Further subgroup analyses involved tumor populations defined by genomic deletions that are known to be tightly linked to the ERG status. In particular, deletions at 3p13 and PTEN occur in ERG-positive and deletions of 5q21 and 6q15 in ERG-negative prostate cancers.12, 13, 14, 15, 16, 17, 18, 19 Interestingly, KPNA2 staining was tightly linked to PTEN and 6q15 deletions in both ERG-negative and -positive cancers. These findings might suggest that either activation of a pathway that also induces strong KPNA2 expression may facilitate PTEN and 6q15 inactivation, or PTEN and 6q15 inactivation may facilitate the development of certain molecular features, eventually leading to strong KPNA2 expression.

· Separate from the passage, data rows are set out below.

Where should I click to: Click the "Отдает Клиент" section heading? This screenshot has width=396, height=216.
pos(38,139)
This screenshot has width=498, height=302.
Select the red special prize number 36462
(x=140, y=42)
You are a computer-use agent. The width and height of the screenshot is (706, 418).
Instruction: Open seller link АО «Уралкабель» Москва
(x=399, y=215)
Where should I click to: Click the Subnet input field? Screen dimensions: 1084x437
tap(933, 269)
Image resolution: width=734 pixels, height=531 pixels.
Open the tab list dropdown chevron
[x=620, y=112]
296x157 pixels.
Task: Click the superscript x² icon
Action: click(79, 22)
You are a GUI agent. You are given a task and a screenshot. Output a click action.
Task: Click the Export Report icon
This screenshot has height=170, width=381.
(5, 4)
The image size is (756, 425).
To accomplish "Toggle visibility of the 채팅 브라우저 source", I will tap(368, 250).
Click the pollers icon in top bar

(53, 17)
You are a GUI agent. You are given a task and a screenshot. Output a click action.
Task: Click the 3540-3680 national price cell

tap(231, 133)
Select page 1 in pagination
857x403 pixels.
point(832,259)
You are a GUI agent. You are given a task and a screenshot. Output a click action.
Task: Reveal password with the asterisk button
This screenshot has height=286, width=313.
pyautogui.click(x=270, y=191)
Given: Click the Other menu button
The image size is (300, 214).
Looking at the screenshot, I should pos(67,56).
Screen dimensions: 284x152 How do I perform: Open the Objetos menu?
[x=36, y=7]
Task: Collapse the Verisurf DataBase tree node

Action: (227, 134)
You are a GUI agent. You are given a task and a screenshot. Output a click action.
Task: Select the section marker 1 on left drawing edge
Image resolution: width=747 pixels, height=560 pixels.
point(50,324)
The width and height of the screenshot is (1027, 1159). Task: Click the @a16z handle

Evidence for the latter hypothesis comes from the established functional relationship between PTEN deletion and increased PI3K/AKT signaling,47 which has been shown to enhance both the activity and capacity of the nucleocytoplasmic transportation machinery.48, 49

The existence of rearrangements involving alternative ETS family members in ‘fusion-type’ prostate cancer, which are undetectable by ERG IHC, offers an alternative explanation for the strong association of PTEN loss with KPNA2 expression in ERG-negative cancers. PTEN deletions are known to be very tightly linked to ERG-positive cancer.50 In our cohort, 29.1% of ERG-positive but only 10.7% of ERG-negative cancers are PTEN deleted.17 Although experimental proof is lacking, one could speculate that PTEN deletions are also markedly increased in these 5–10% of ‘fusion-type’ prostate cancers having alternate rearrangements not leading to ERG overexpression. If so, the strong association of KPNA2 overexpression with fusion-type prostate cancer could cause the observed association of KPNA2 and PTEN deletions in ERG-negative cancers.

In summary, our study identified a strong link of high KPNA2 expression with early PSA recurrence, which was independent of Gleason grade, tumor stage, margin status and preoperative PSA level in a series of more than 6000 interpretable cancers. The even stronger independent prognostic impact of KPNA2 expression in a setting using only parameters that are preoperatively available raises the possibility that measurement of KPNA2 expression alone or in combination with other molecular features might result in clinically useful information.